Don and Conchita Tweeddale of Tweeddale Apiaries are one of New Zealand's largest honey operations with 18,000 hives on land throughout Wanganui, Taumarunui and Taihape. And they are buying more.
Mrs Tweeddale said the family business was based at Taihape where the honey was processed into barrels for big companies such as Comvita.
"We, of course, are buying more land for hives. Buying enough land is very important in this business," she said.
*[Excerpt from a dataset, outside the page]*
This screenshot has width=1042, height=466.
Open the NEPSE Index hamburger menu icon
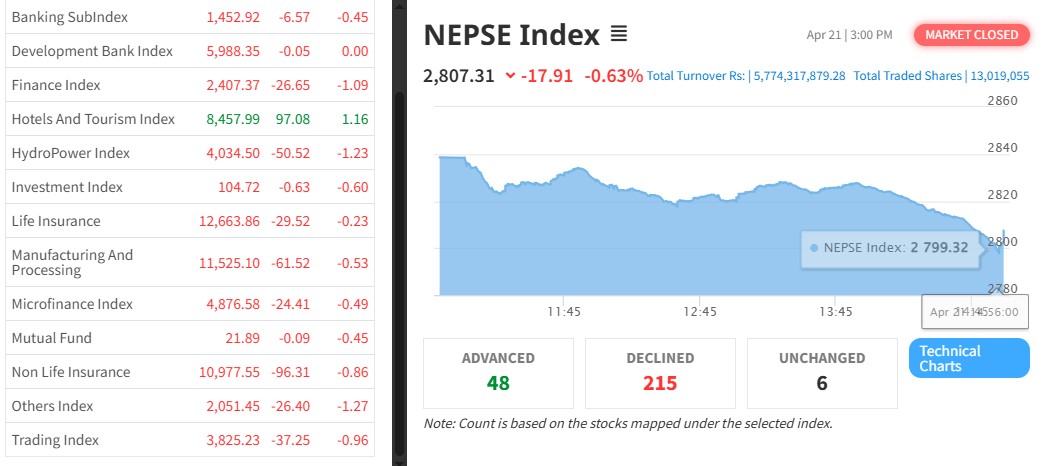[x=619, y=35]
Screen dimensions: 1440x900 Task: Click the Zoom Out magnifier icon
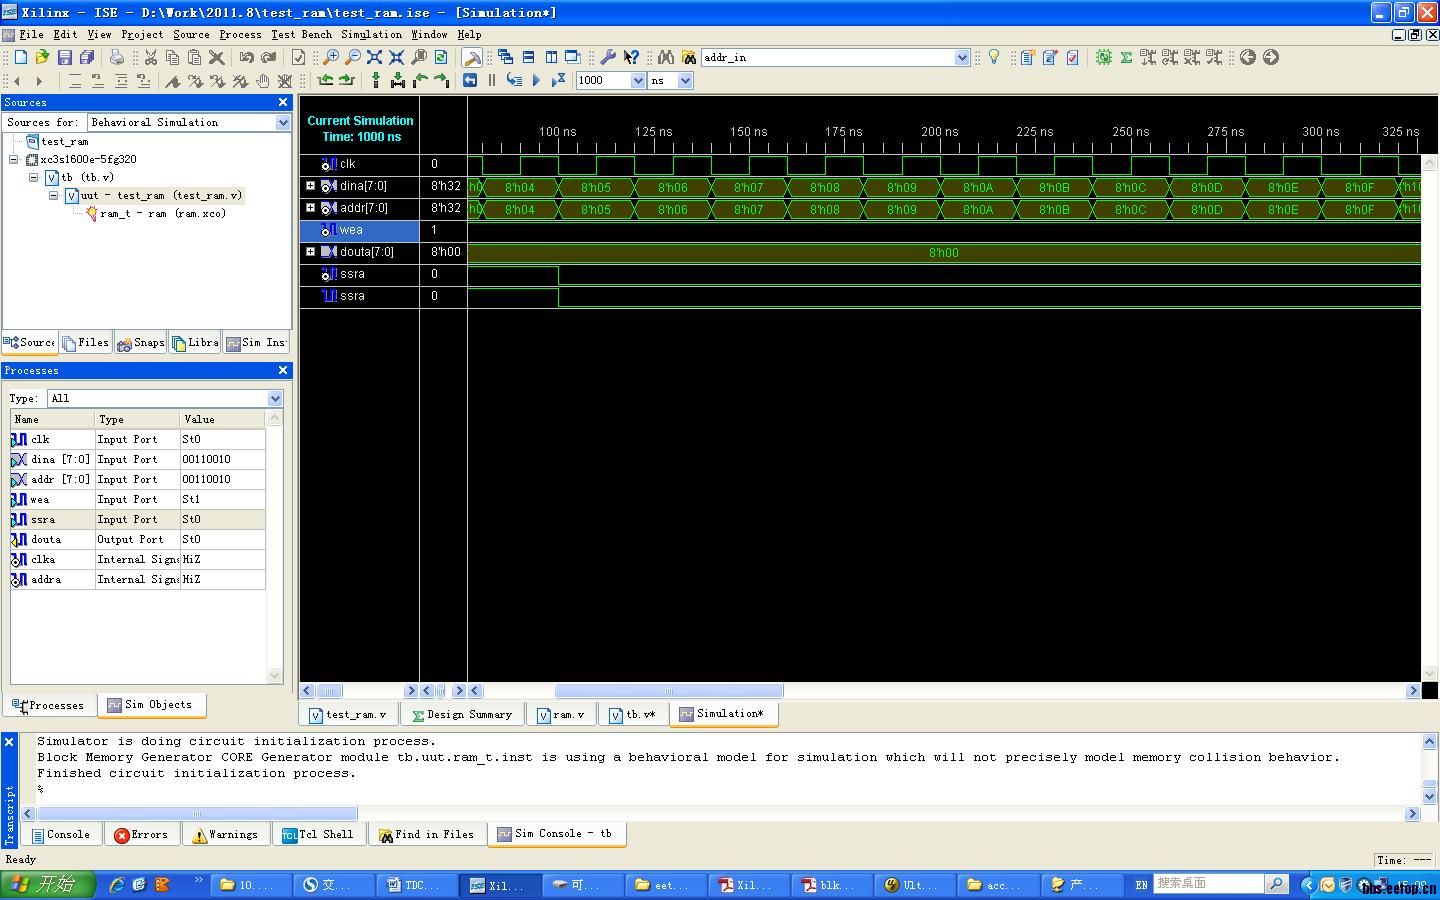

The Tweeddale Apiaries was set up in 1945 by Stuart Tweeddale after WWII and the family business has been carried on by his son Don and grandchildren Mark, Kim and Steven, with Conchita doing all the administration work.
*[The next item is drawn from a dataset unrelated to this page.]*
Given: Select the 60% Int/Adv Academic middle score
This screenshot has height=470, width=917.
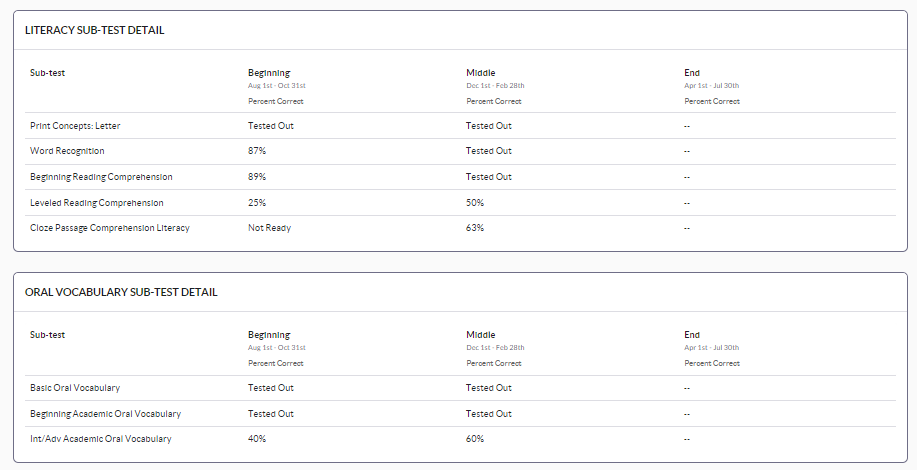Looking at the screenshot, I should pos(475,439).
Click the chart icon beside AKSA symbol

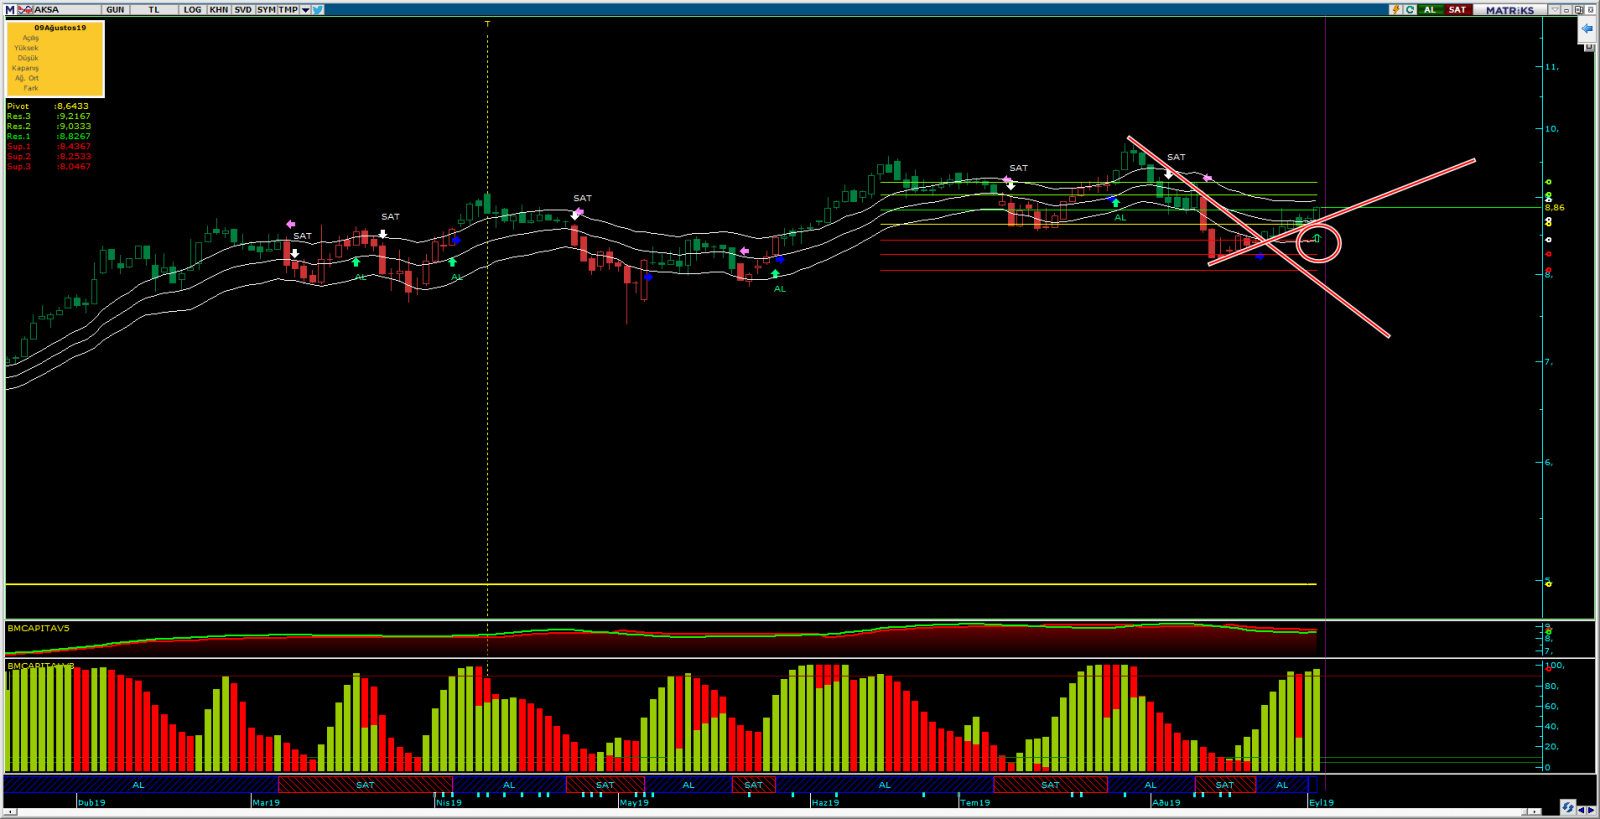[25, 10]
The 18,000 hives are in a 200km radius from the Taihape base.
Mrs Tweeddale said their honey was traceable to the property the hives were on, even though it was barrelled. And a modern processing factory and eight trucks made it a streamlined operation.
The family all lived near the factory and the business employed 35 people.
Three years ago Mr Tweeddale was part of the High Performance Manuka Plantations programme. The Ministry of Agriculture and Forestry announced a funding deal with the Manuka Research Partnership (MRPL) and Comvita NZ to invest more than $1.7 million into high-yield manuka plantations on backcountry land, including Taihape.
An MRPL statement said the scheme aimed to expand 16-fold the medicinal manuka honey trade for New Zealand from $75 million to more than $1 billion.
The MRPL brought together the Tweeddale Apiarists, Aborex Industries in Wairarapa, Taranaki firm Nukuhau Carbon, Landcorp and Hawke's Bay Regional Council.
Comvita was the largest Kiwi producer of manuka honey products and used more than half the country's supply of up to 3000 tonnes a year.
The Tweeddales had bought extra land in the region to plant manuka, she said. Instead of making land less valuable, it was now sought after for the production of manuka honey.
The research project aimed to:
increase the medical-grade quality of manuka honey
double the number of hives by planting blocks at optimum density with plants that flower strongly and produce abundant nectar
double the land area in manuka that is easily accessible for beekeeper.
Mrs Tweeddale said the research programme was going well. There were already three PhD qualified scientists being trained and working with the programme,
Even though the Tweeddale harvest this year was down on previous years due to the weather conditions, the honey business was still doing extremely well, she said.